Here we are, then, at the dusk of another summer, as the nights turn chill, and thoughts stray to the Dutch oven that has lain dormant in the kitchen cupboard through the salad days of 2010. I haven’t posted since March, which I don’t intend to make excuses for. Instead, I’m offering a rundown of the season’s edible experiences, all the way from the fiddleheads of late spring, to the culinary interludes of the New York City father-daughter trip of early summer, through the plates of the ancient pubs of Devon and Cornwall in high summer, the fresh fish markets of Cádiz in Andalucia, the smoke-scented toothiness of meat cooked over a Labor Day campfire in Algonquin, to the dinner we ate tonight—fresh burrata cheese, which to my almost apoplectic excitement, I found this week in my local deli.

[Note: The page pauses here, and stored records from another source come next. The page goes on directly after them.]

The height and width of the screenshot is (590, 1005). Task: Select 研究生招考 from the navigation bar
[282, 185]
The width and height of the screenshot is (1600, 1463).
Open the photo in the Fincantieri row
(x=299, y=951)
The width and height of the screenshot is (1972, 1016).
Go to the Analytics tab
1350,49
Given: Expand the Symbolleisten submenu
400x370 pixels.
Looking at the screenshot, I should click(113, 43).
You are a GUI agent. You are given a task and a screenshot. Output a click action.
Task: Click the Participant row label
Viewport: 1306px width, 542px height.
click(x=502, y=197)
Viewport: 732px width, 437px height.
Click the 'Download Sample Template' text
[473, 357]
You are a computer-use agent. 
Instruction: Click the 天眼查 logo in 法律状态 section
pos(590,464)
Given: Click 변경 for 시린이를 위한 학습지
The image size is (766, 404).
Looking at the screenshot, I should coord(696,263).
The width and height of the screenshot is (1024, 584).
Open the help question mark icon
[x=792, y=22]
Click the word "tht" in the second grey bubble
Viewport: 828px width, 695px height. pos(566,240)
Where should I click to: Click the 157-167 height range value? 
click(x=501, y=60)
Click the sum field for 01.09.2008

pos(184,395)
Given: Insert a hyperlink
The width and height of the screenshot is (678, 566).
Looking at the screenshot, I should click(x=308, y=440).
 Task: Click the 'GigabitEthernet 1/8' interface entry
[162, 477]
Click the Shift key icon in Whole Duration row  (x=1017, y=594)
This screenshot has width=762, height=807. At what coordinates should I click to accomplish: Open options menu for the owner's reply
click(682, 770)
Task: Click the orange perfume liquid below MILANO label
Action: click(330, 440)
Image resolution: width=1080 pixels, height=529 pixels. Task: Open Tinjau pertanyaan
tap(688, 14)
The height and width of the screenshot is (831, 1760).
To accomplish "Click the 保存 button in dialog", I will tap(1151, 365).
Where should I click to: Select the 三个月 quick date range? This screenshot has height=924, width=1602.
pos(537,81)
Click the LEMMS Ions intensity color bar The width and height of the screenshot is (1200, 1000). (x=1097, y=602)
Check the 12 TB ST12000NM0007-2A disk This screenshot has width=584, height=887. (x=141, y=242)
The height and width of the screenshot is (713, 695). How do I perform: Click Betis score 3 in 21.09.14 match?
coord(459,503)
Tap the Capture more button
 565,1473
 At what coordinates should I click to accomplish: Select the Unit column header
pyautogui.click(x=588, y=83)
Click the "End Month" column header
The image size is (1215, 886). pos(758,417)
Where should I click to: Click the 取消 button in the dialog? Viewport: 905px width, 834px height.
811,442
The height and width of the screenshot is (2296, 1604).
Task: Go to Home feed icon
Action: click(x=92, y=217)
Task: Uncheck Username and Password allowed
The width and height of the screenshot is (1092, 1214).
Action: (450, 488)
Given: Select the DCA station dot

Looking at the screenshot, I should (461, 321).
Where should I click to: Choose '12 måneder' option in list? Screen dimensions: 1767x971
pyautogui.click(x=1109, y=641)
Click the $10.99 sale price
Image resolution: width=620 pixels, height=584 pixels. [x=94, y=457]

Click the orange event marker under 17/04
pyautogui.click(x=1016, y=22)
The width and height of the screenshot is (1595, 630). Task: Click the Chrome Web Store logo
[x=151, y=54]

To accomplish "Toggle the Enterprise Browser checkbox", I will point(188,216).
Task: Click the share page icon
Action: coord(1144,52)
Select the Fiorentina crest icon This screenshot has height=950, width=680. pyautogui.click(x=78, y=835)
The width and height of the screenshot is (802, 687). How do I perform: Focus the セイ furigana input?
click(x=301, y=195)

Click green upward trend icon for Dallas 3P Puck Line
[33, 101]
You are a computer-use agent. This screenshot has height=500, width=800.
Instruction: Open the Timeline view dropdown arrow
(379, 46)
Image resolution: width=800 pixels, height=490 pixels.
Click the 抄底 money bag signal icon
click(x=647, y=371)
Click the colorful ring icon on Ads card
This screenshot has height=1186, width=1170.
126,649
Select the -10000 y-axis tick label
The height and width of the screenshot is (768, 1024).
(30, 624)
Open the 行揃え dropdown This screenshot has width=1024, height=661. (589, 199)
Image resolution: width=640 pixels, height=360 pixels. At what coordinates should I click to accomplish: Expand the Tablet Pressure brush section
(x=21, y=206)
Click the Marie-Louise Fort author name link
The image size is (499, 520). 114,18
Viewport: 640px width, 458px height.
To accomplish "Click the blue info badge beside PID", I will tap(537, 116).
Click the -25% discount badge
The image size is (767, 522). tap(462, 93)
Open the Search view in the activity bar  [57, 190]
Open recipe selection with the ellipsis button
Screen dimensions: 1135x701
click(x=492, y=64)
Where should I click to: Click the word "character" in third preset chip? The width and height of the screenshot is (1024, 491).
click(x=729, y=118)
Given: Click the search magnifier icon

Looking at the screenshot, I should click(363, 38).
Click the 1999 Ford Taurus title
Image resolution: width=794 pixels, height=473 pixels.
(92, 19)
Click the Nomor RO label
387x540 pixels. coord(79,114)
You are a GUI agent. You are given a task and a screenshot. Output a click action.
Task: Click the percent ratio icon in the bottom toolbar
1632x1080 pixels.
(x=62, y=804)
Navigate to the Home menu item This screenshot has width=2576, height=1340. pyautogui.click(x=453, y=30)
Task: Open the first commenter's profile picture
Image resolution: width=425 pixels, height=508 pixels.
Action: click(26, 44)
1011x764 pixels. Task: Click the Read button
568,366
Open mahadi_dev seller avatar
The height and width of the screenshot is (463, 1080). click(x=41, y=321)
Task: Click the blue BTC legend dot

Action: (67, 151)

But I get ahead (or rather behind) of myself. Since this is where we are now, let’s start here—in the weeks following Labor Day, as the nights draw in darker, inexorably earlier, and we look with delicious anticipation to the crispness—and the accompanying, varied warmths—of fall. It’s time to remind ourselves of why seasonality is such a perpetually captivating phenomenon, and why heat and light can’t be pleasurable without the contrasting sensations of cold and dark. The changing of seasons appeals to a primal need in us for tonality and dissonance. The prolonged brightness of summer can be exhausting. We can’t exist outside, in the sunshine, all the time. At some point everyone needs to go back inside, to look inwards, to curl up around a warm centre of some kind—whether it’s a much-loved book, a dish that your mother used to make, or a hot water bottle—and ward off the chill gathering on the other side of the threshold; to sleep, or at least, to move more slowly—“like a waterfall in slow motion”.
It wasn’t always like this, though, and how quickly things change. Just last weekend—or so it seems—we were listening to songs from the new Arcade Fire album (this year’s summer soundtrack) in the hire car on our way up to Algonquin, to camp with a group of friends for the Labour Day weekend, to mark the end of summer. We pointed out the trees that looked to be turning, those that were halfway there, and the ones that had gone fully autumn-native. We started drinking (from a frankly impressive selection of intoxicating potations) at whatever hour we pleased, we neglected to shower, and we roasted heirloom carrots and meats of questionable provenance (it’s okay, we’re north of Barrie) over a campfire that would have turned a lesser sausage to cinders.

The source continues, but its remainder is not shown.